One can be a “kinky” liberal or conservative or some political stance in between or otherwise. That doesn’t mean you can’t be politically rational or serious or genuinely effective. If we (as a nation) are going to condemn every political man – or woman (God forbid!) – for what they do sexually, we’re going to end up with (a) nobody, (b) a handful of happily monogamous people or (c) a bunch of celibate wackos who worry me more than the ones who dress up like Little Bo Peep.
The other thing I want to say here is that I think women who have a man in their lives – husband, boyfriend, whatever – shouldn’t get so uptight if he’s into porn or sexting or even cyber-sexing. It’s time we accepted that men apparently have different sexual needs and drives than we do (this distinction is, of course, a generalization and surely there are exceptions to any rule).
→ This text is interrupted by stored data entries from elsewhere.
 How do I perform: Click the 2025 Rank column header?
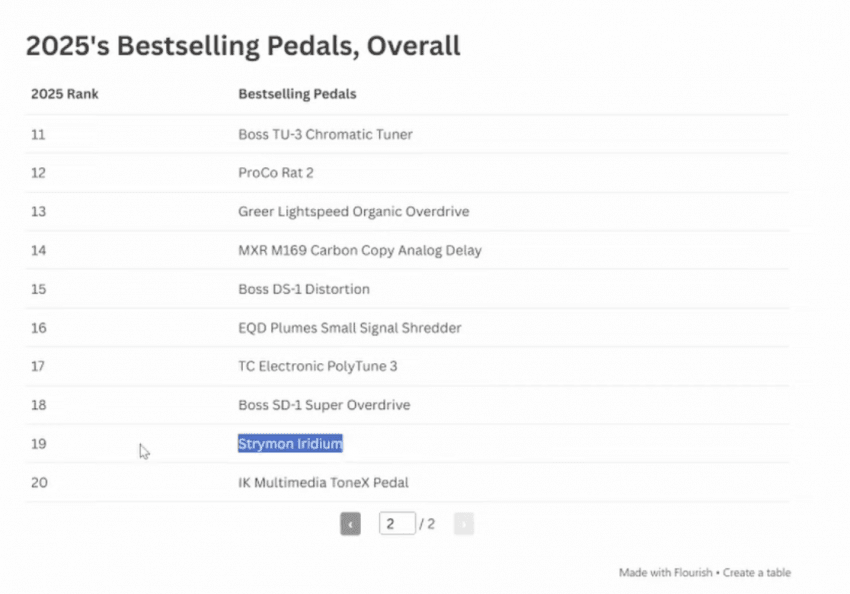tap(65, 95)
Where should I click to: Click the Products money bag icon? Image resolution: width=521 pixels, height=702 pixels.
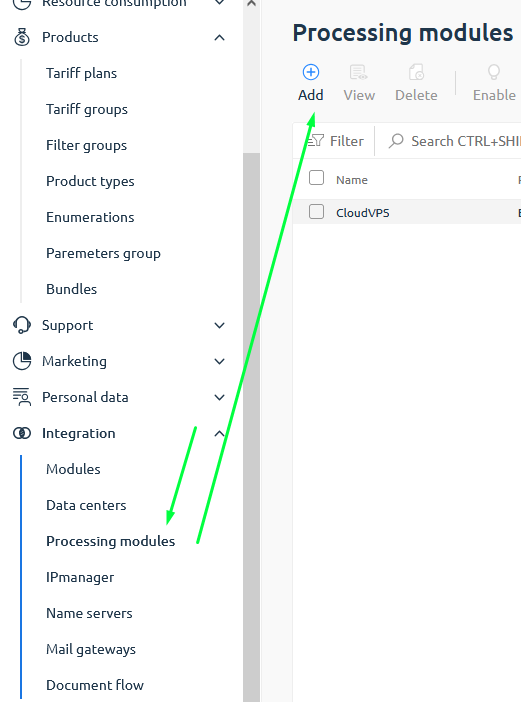click(x=21, y=37)
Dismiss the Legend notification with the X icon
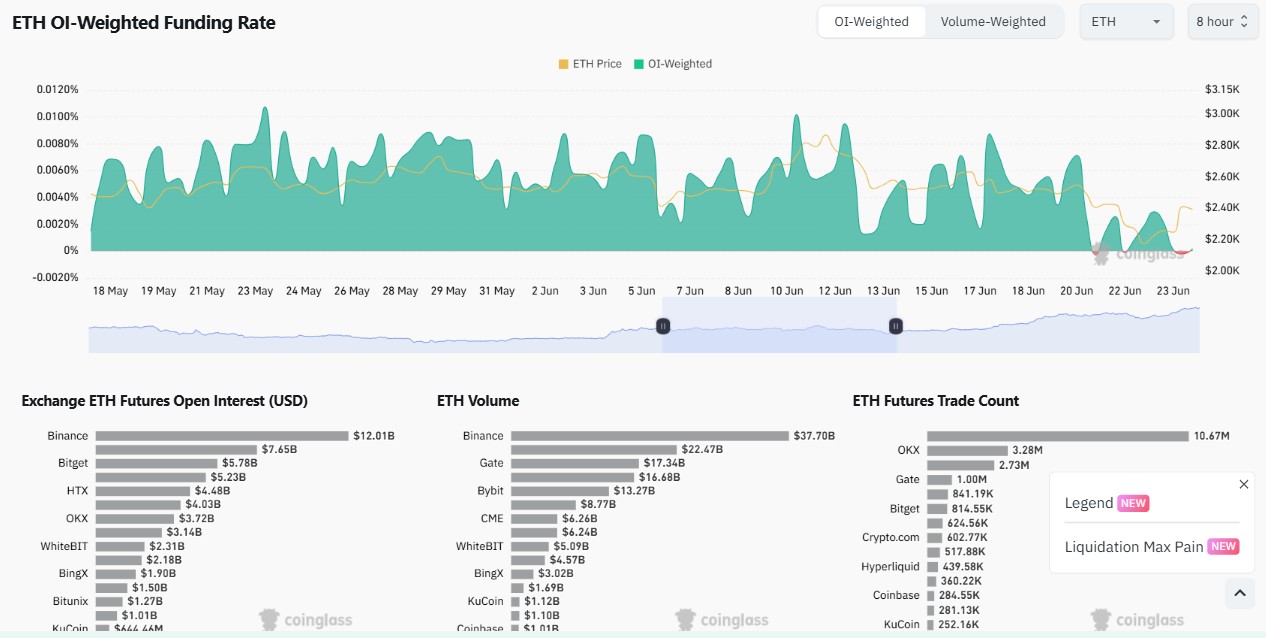The height and width of the screenshot is (638, 1266). [x=1244, y=484]
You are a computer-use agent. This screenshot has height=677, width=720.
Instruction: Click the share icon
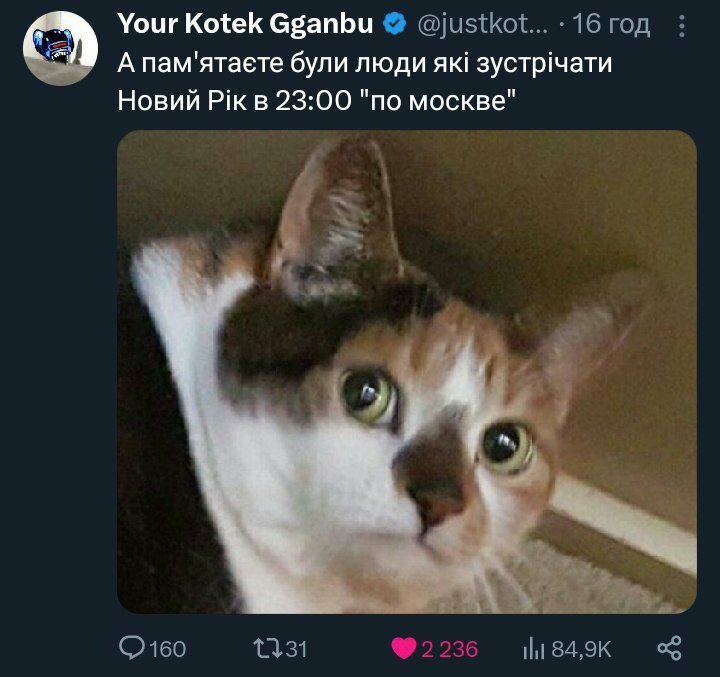click(669, 649)
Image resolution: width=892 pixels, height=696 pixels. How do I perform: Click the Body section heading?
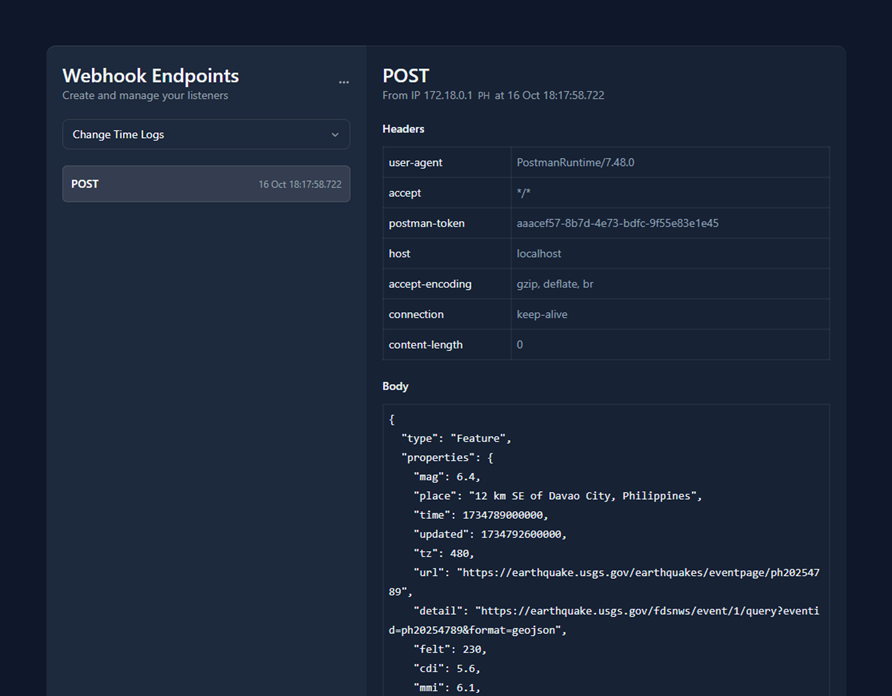pos(395,386)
Men – or so male comedians keep telling us – need a greater variety, creativity and frequency of sexual outlet than do women. I would not be happy about my man (if I had one) gallivanting in the real world outside of our relationship; I’d feel betrayed and, quite honestly, threatened. But, if it made him feel better to watch porn or sext to a stripper or whatever make-believe crap gets him off, so what? It leaves me time to watch movies he doesn’t like, read a book or take a nap.
I think America needs to take a nap, then wake up and say: “We’ve got serious stuff to deal with. Enough about Weiner’s wiener and let’s get down to business!”